> [WHAT YOU WILL DO]: Keep to one stretch of the data below, the lines from the one with "SHIN NIKKEN株式会社 (229, 1156)" up to and including the one with "碧南市 (283, 2256)", and return that stretch exactly.

Stored data
.....
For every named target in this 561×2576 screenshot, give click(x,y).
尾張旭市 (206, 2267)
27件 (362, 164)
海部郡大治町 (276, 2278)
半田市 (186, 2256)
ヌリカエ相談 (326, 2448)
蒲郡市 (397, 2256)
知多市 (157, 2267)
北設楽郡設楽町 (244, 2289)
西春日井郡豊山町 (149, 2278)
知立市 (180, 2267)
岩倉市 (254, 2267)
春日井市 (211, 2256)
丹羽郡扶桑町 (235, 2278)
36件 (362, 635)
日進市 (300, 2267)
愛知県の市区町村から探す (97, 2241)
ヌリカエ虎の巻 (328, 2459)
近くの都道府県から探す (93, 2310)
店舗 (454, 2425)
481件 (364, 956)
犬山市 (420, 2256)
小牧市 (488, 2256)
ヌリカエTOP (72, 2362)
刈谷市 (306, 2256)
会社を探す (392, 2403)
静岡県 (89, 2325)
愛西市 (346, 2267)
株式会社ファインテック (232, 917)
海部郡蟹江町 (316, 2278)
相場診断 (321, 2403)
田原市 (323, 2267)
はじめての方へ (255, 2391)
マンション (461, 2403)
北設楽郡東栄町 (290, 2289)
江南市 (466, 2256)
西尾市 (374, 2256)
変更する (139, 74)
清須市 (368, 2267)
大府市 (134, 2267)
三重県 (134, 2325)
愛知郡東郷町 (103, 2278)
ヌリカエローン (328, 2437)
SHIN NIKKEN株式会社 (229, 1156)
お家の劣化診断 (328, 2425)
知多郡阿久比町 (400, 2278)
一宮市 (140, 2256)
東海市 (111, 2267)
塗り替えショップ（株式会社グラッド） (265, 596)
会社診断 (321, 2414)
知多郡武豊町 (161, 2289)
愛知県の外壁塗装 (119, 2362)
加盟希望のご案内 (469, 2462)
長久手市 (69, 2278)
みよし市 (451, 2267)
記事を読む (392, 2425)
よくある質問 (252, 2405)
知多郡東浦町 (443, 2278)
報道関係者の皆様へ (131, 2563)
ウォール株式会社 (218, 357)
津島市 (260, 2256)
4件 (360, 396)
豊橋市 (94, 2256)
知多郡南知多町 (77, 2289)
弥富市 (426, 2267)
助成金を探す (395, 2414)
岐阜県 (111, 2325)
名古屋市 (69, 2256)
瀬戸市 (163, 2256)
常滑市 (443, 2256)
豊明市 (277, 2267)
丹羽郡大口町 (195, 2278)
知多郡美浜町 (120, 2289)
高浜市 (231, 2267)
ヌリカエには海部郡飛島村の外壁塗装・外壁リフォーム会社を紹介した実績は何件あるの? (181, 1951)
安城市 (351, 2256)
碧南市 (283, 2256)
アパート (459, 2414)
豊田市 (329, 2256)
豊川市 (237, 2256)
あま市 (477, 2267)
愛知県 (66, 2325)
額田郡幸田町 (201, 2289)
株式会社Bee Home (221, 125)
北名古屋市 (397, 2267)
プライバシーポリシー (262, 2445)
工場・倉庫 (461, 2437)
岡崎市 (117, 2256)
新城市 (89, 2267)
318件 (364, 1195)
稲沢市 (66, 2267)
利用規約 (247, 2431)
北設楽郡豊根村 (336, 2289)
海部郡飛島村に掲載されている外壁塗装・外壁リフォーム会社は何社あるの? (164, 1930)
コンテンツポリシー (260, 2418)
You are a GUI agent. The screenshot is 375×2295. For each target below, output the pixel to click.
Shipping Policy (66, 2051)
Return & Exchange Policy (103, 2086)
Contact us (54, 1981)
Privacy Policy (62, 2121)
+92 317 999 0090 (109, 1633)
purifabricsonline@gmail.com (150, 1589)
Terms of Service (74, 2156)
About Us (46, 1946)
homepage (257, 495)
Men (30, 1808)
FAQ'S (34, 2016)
.....
> [RESPONSE AREA]:
SHIN NIKKEN株式会社 (229, 1156)
お家の劣化診断 (328, 2425)
知多郡阿久比町 (400, 2278)
一宮市 (140, 2256)
東海市 (111, 2267)
塗り替えショップ（株式会社グラッド） (265, 596)
会社診断 (321, 2414)
知多郡武豊町 (161, 2289)
愛知県の外壁塗装 (119, 2362)
加盟希望のご案内 (469, 2462)
長久手市 (69, 2278)
みよし市 (451, 2267)
記事を読む (392, 2425)
よくある質問 (252, 2405)
知多郡東浦町 (443, 2278)
報道関係者の皆様へ (131, 2563)
ウォール株式会社 (218, 357)
津島市 (260, 2256)
4件 (360, 396)
豊橋市 (94, 2256)
知多郡南知多町 (77, 2289)
弥富市 (426, 2267)
助成金を探す (395, 2414)
岐阜県 (111, 2325)
名古屋市 (69, 2256)
瀬戸市 (163, 2256)
常滑市 (443, 2256)
豊明市 (277, 2267)
丹羽郡大口町 (195, 2278)
知多郡美浜町 (120, 2289)
高浜市 (231, 2267)
ヌリカエには海部郡飛島村の外壁塗装・外壁リフォーム会社を紹介した実績は何件あるの? (181, 1951)
安城市 (351, 2256)
碧南市 (283, 2256)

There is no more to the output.